Monday morning in the Preacher's Study
First thoughts about next Sunday's sermon (Lent 4C)
Todd Townshend



            When presented with Jesus’ parable of the Prodigal Son (Luke 15, Lent 4) it is very tempting for the preacher to immediately plunge into the riches of this familiar story and to surface with a sermon early in the week. However, since it IS only Monday, perhaps the time is available for a short consideration of the big picture when it comes to preaching. What is the reason for preaching; what is its purpose? What is God trying to do through our words?
            Richard Lischer caught my attention with this statement. He writes, “For busy pastors the reasons for preaching are hazy at best. It is as if we have been preoccupied so long with capturing our culture’s attention, that once we have it we have forgotten what to say.” (Richard Lischer, The End of Words: The Language of Reconciliation in a Culture of Violence, Grand Rapids, MI: Eerdmans, 2005. p. 132)
Here, through parable and letter we are reminded of “what we have to say”. In the letter, we find what Lischer calls, “the thesis statement of the New Testament” in 2 Corinthians 5:19, 

God was in Christ reconciling the world to himself, not counting their trespasses against them, and entrusting the message of reconciliation to us.
            When we speak of what God has done, it is reconciliation. When we speak of what God is doing, it is reconciliation. When we attend to the promises that God has made for the future, it is the promise of reconciliation. We will need to use other words to explain and evoke the truth of this, but underneath it all, is the dynamic of God in Christ reconciling the world to himself. If someone asks me this week, “what is it that you Christians have to say?” I would pick one word, and it would be about this kind of reconciliation.
            It is God's definitive gesture to the world.
            God is the one who is continually turning towards us, reaching out, welcoming us home like the mother and father run out towards the wayward child with open embrace. These parents who do not allow for a grovelling speech, who do not insist on making the child wait on the threshold, who do not want slaves, but sons and daughters.
            Reconciliation. We are entrusted with the message of it and we have the opportunity to participate in it. There is nothing easy about it. In some circumstances it seems an offense. We do not want to make reconciliation, and the steps of forgiveness necessary, to appear any less difficult than they are. Reconciliation is not easily won. It requires God’s leading participation.
            What is it? There are at least three forms of it.
            At the heart of the cosmos is the One who after bringing the whole creation into being also, out of love for that creation, began the work of drawing-back-in an expanding, wayward creature.
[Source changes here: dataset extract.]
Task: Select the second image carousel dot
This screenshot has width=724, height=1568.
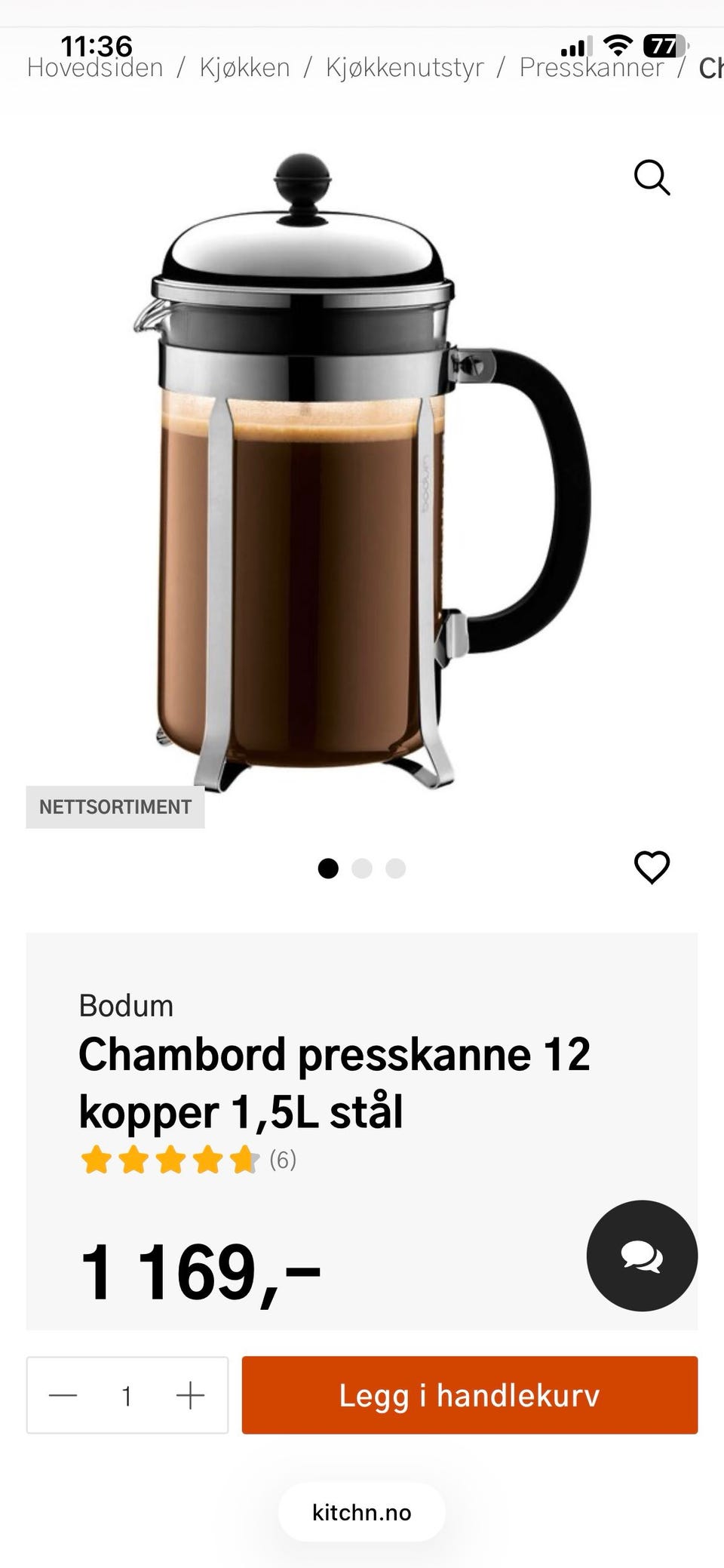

So even at the cosmic level, everything is in need of being reconciled to God. Following Chris Hadfield’s the view from a space station helps us get a glimpse of both the cosmic and the earthly. Thinking of galaxies and universes, we begin to fathom the scope of God’s ministry of reconciliation. Yet, down there on earth, too, a second kind of reconciliation is needed. People need to be reconciled to other people. You don't have to look past your own life, your own church, your town, your local news. And finally, the ministry of reconciliation also includes reconciliation with ourselves. There is enough work in this for the rest of our lives. It is demand and it is promise. Every second of it is immersed in the primary mission of God, so it is a thing worth doing, worth saying, worth celebrating.  

 Todd Townshend is Dean-Designate of the Faculty of Theology, Huron University College, London, Ontario. He serves as editor of OPEN, the journal of APLM.